Local buildings, no longer there

posted in history |

The sump pump has seen a lot of use today. At an estimate, I’m getting a well-empty every two hours. That’s good. Now if the freezing temperatures can kick in after the water stops running, I’ll mark it up as a win. Otherwise, I’m going to have to move to Plan B, which involves me and a yellow bucket. The snow is gone, pretty much. However, there’s more on the way, because this is Canada.

I love when research proves a rumour to be true. Recently, I learned that the local railway used to build their own cars, right in the middle of the city. Not down in “the yards”; uptown. Uphill. Apparently they would lay in a set of temporary rails when it came time to make delivery.
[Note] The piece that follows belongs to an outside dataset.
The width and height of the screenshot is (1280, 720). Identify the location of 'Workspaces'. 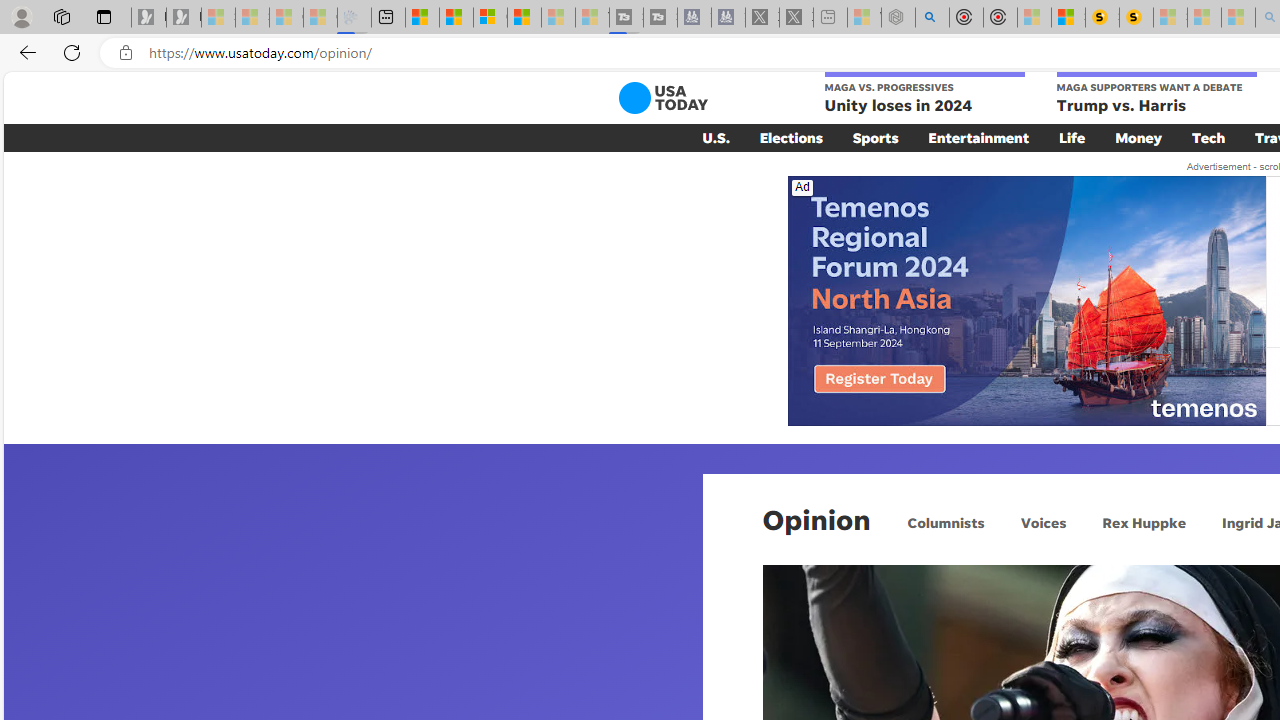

And so I ran it by the guru (every interest group has one or two), and he confirmed that he had heard the same story. Well! Time to find out what lay at the bottom of the story. Turns out that the industrial building NOW on the site was a replacement, after a destructive fire back in ’46. However, the ownership trace for the property shows that a reputable builder of chairs (the famous Butcher chair), other furniture and rail cars operated for years on the site. Eureka!

I cross-checked the story, and now know some more local history. The rail connection goes back to before WW1, so photos are scarce, but the newspapers of the period do tell me tidbits. That’s what keeps me digging. Some afternoon, I’ll take a walk by the site, because I can.